Exercise data:
---
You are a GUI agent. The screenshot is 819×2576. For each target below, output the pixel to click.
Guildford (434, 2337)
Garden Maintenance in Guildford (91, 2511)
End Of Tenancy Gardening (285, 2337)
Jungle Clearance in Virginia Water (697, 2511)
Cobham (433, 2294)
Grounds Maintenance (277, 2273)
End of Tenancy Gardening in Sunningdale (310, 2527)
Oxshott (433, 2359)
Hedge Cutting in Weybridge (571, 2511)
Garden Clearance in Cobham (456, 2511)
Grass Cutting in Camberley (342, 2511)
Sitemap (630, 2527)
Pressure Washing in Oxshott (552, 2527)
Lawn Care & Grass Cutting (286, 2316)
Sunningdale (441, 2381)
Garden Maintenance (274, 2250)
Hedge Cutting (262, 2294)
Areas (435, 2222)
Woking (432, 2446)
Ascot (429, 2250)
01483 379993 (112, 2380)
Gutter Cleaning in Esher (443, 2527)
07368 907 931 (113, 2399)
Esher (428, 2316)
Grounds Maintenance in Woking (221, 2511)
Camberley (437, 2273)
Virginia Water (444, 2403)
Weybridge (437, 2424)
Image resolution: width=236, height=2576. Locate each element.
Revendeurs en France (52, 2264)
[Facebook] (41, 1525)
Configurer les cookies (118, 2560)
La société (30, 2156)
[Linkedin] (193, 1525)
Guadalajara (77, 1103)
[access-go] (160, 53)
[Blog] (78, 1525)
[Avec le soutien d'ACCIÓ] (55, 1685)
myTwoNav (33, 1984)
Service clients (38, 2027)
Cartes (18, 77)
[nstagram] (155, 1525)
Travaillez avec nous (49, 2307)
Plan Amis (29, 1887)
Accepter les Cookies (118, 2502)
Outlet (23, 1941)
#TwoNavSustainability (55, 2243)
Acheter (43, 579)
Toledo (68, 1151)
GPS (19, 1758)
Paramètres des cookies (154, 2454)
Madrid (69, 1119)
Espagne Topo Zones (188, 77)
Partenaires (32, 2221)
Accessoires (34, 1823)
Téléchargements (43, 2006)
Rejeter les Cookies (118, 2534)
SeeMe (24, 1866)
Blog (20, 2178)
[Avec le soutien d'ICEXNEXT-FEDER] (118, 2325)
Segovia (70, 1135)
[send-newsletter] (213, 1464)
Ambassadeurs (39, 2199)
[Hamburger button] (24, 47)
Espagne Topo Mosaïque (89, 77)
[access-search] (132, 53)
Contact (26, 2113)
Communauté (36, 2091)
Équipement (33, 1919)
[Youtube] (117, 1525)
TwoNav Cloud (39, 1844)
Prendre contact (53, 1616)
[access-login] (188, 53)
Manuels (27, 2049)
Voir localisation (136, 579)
---
Exercise goal:
Without changing a word, write out each entry again.

Output:
You are a GUI agent. The screenshot is 819×2576. For each target below, output the pixel to click.
Guildford (434, 2337)
Garden Maintenance in Guildford (91, 2511)
End Of Tenancy Gardening (285, 2337)
Jungle Clearance in Virginia Water (697, 2511)
Cobham (433, 2294)
Grounds Maintenance (277, 2273)
End of Tenancy Gardening in Sunningdale (310, 2527)
Oxshott (433, 2359)
Hedge Cutting in Weybridge (571, 2511)
Garden Clearance in Cobham (456, 2511)
Grass Cutting in Camberley (342, 2511)
Sitemap (630, 2527)
Pressure Washing in Oxshott (552, 2527)
Lawn Care & Grass Cutting (286, 2316)
Sunningdale (441, 2381)
Garden Maintenance (274, 2250)
Hedge Cutting (262, 2294)
Areas (435, 2222)
Woking (432, 2446)
Ascot (429, 2250)
01483 379993 (112, 2380)
Gutter Cleaning in Esher (443, 2527)
07368 907 931 (113, 2399)
Esher (428, 2316)
Grounds Maintenance in Woking (221, 2511)
Camberley (437, 2273)
Virginia Water (444, 2403)
Weybridge (437, 2424)
Image resolution: width=236, height=2576. Locate each element.
Revendeurs en France (52, 2264)
[Facebook] (41, 1525)
Configurer les cookies (118, 2560)
La société (30, 2156)
[Linkedin] (193, 1525)
Guadalajara (77, 1103)
[access-go] (160, 53)
[Blog] (78, 1525)
[Avec le soutien d'ACCIÓ] (55, 1685)
myTwoNav (33, 1984)
Service clients (38, 2027)
Cartes (18, 77)
[nstagram] (155, 1525)
Travaillez avec nous (49, 2307)
Plan Amis (29, 1887)
Accepter les Cookies (118, 2502)
Outlet (23, 1941)
#TwoNavSustainability (55, 2243)
Acheter (43, 579)
Toledo (68, 1151)
GPS (19, 1758)
Paramètres des cookies (154, 2454)
Madrid (69, 1119)
Espagne Topo Zones (188, 77)
Partenaires (32, 2221)
Accessoires (34, 1823)
Téléchargements (43, 2006)
Rejeter les Cookies (118, 2534)
SeeMe (24, 1866)
Blog (20, 2178)
[Avec le soutien d'ICEXNEXT-FEDER] (118, 2325)
Segovia (70, 1135)
[send-newsletter] (213, 1464)
Ambassadeurs (39, 2199)
[Hamburger button] (24, 47)
Espagne Topo Mosaïque (89, 77)
[access-search] (132, 53)
Contact (26, 2113)
Communauté (36, 2091)
Équipement (33, 1919)
[Youtube] (117, 1525)
TwoNav Cloud (39, 1844)
Prendre contact (53, 1616)
[access-login] (188, 53)
Manuels (27, 2049)
Voir localisation (136, 579)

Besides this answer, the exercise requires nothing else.